Create a new ElasticsearchDataset.

Args

connection : str
The connection string to the Elasticsearch server
api_key : str
The API key to use for the connection
index : str
The index to query
body : dict
The request body to send to elastic search
name : str
The name of the asset
desc : str
The description of the asset
return_type : ElasticReturnType, optional
The type of data to return to algoritms using this asset.
store_type : ElasticReturnType, optional
The type of data to store on the data owners access point each
time the asset is queried. If None, then no data will be retained on the data owners access point.
is_discoverable : bool, optional
Whether the asset is discoverable
allow_overwrite : bool, optional
Whether to allow overwriting an existing asset
session : Session, optional
A connection session.

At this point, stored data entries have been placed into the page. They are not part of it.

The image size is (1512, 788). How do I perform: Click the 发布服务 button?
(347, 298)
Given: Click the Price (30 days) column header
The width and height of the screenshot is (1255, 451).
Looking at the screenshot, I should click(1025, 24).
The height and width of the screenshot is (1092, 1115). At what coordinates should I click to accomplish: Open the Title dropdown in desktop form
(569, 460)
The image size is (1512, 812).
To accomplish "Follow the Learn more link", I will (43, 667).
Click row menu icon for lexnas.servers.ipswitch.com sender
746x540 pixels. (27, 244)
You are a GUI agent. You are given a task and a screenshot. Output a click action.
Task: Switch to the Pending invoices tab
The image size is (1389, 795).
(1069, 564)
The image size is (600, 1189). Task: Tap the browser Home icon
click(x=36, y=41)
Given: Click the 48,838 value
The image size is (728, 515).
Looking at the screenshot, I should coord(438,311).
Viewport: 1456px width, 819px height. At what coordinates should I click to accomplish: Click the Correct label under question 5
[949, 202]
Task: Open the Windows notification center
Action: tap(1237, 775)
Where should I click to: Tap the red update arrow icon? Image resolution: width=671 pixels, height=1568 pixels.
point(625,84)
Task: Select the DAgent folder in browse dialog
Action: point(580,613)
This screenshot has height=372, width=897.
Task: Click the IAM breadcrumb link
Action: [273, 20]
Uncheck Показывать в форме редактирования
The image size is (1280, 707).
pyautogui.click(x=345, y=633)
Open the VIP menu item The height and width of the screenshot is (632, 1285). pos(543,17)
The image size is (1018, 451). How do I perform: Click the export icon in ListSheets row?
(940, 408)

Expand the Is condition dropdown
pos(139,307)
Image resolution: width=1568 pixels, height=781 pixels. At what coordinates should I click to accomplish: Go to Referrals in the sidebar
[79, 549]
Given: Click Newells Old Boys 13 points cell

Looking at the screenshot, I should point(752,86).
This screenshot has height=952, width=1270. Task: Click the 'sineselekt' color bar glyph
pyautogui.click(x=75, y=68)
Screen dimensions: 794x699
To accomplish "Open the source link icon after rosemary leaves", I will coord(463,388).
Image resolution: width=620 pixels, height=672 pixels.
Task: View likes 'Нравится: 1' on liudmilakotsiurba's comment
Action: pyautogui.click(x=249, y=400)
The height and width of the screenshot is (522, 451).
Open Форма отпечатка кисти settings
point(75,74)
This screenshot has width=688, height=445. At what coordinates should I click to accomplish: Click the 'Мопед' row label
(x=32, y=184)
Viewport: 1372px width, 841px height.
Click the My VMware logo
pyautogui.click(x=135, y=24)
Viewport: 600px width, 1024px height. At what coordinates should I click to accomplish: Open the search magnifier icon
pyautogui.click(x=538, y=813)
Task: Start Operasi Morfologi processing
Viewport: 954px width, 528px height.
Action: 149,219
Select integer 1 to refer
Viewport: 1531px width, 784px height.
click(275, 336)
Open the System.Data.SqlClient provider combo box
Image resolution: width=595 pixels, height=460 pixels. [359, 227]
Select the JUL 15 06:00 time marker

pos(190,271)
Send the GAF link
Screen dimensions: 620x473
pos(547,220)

If not specified, the default session is used.
k_grouping : int, optional
The minimum count of records with like values.

Returns

ElasticsearchDataset
The new asset
def find(search: Optional[Union[str, re.Pattern]], namespace: Optional[UUID] = None, owned: Optional[bool] = False, owned_by: Optional[int] = None, session: Optional[Session] = None, exact_match: Optional[bool] = True) -> Optional[ElasticsearchDataset]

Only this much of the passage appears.